PROBLEM REQUIREMENTS |
Track down every line below that holds "computer" and copy it.

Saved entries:

○ ○ ○ ○

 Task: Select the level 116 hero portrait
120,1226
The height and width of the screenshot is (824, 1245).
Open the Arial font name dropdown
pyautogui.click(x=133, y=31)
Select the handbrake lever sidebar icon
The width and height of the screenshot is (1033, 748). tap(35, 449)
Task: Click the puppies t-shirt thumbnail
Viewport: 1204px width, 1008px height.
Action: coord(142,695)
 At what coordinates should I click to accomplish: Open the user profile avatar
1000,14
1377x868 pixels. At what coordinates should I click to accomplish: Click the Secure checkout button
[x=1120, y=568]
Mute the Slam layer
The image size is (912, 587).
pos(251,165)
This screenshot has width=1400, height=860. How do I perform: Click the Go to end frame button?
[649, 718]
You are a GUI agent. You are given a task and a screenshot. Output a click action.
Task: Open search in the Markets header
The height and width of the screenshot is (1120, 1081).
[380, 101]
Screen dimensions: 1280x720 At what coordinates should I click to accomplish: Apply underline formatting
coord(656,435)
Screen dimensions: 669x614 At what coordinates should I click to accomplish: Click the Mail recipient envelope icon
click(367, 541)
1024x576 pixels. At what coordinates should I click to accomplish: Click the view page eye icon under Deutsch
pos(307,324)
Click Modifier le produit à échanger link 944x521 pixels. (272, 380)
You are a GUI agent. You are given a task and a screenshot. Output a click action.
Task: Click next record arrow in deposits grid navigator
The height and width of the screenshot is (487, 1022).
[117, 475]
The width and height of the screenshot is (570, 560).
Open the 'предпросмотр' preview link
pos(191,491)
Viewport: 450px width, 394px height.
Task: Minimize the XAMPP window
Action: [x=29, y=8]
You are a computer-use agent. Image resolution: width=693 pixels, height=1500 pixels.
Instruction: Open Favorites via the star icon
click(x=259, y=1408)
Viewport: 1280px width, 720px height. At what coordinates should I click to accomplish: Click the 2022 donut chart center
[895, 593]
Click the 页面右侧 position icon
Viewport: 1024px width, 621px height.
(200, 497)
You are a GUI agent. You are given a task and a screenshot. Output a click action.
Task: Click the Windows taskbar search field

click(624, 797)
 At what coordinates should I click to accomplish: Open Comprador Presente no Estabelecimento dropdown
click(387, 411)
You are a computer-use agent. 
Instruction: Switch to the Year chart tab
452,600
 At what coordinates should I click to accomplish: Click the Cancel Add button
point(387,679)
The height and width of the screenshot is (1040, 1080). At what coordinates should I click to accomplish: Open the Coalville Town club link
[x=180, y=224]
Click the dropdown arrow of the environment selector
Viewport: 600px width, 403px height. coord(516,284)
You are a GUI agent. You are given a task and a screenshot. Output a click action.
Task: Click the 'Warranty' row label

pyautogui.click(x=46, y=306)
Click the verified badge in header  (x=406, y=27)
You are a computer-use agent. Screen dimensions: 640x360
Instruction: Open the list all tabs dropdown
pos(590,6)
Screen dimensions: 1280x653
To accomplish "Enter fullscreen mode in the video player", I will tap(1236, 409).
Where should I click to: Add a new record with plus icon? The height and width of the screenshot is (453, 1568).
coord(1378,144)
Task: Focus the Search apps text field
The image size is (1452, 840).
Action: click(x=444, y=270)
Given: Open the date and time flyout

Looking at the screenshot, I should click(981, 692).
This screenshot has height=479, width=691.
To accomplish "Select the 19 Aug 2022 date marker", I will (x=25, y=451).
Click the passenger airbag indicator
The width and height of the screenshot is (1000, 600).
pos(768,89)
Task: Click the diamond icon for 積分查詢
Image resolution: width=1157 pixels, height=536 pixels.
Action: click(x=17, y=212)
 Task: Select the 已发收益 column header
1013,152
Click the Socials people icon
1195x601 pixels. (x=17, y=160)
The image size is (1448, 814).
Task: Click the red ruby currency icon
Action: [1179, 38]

○ ○ ○ ○

EXPECTED ANSWER |
You are a computer-use agent. Image resolution: width=693 pixels, height=1500 pixels.
You are a computer-use agent. 
You are a computer-use agent. Screen dimensions: 640x360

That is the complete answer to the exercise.